The politics: Although it hasn’t revolutionized higher education yet, iTunes U holds great promise for remote student learning, especially in regions where access to quality education is limited. Students benefit from the service in a number of ways: Not only can they download, watch, and listen to lectures free of charge on their own schedule, from anywhere in the world, and on any Apple device, the content is provided by some academic heavy hitters. The Massachusetts Institute of Technology has made 2,000 of its courses available online since 2007, joining the likes of Stanford, Harvard, Cambridge, and Oxford. Users downloaded more than a million courses from Oxford alone during the 2008-2009 academic year. Those seeking to earn a degree through a formal program can study alongside 38,000 other students at the Open University (OU), a UK-based distance-learning institution that hosts hundreds of its courses on iTunes. OU offers pay-as-you-learn financing that doesn’t tie students into forking over tens of thousands of dollars in annual tuition.
Open University recently began offering free courses on iTunes aimed at teacher education in sub-Saharan Africa. The 30 lectures, which can be downloaded to the iPhone, iPod, or computer, are designed to show teachers how they can better support teachers with few material resources. OU is also working with UNICEF to provide greater educational resources to children affected by HIV/AIDS.
MILITARY
The business: If you thought military procurement was all about snapping up hardware like guns and tanks, think again. Increasingly, companies like Raytheon and Knight’s Armament are developing smartphone applications for the armed services. Apple and Google are marketing their respective products, too.

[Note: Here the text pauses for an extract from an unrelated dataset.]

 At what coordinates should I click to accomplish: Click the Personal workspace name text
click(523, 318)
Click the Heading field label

And the Pentagon’s buying.
The politics: Normally, military innovation drives advances in the private market. Take GPS satellite navigation, for instance, or the microwave oven. In the case of smartphones, though, the tables have turned. Web-enabled phones are going to war in ever greater numbers, and the U.S. military hopes that such devices, with the help of the Internet, can provide soldiers with reams of live battlefield data. But it isn’t just their passive capabilities that the military finds attractive.

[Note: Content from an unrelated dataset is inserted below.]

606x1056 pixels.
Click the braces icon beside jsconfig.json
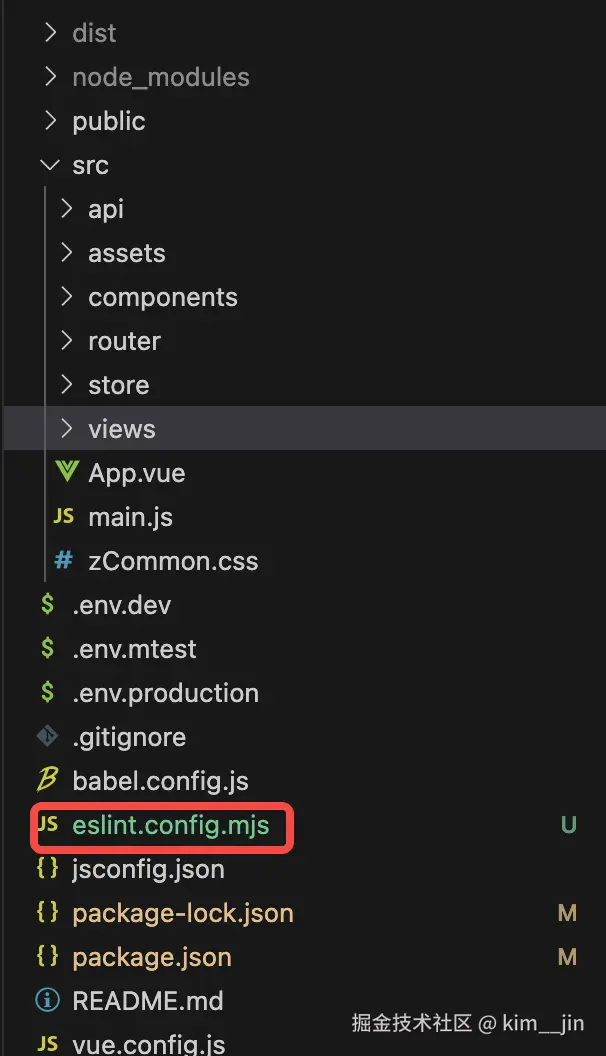[x=47, y=869]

In the same way that civilian third-party apps have greatly expanded the potential of the iPhone and similar hand-helds, the Pentagon’s R&D house, DARPA, bets that a military app store can likewise reshape the way soldiers fight and interact with one another. One such app, BulletFlight, lets snipers plug in variables like windage, distance, temperature, and humidity to help them achieve the perfect shot. Another, the One Force Tracker, plots friendly positions on a map in real time, and a third, Vcommunicator, produces “spoken and written translations of Arabic, Kurdish, and two Afghan languages.” It’s no revolution in military affairs, but the smartphone revolution may still shake up war-fighting in a big way.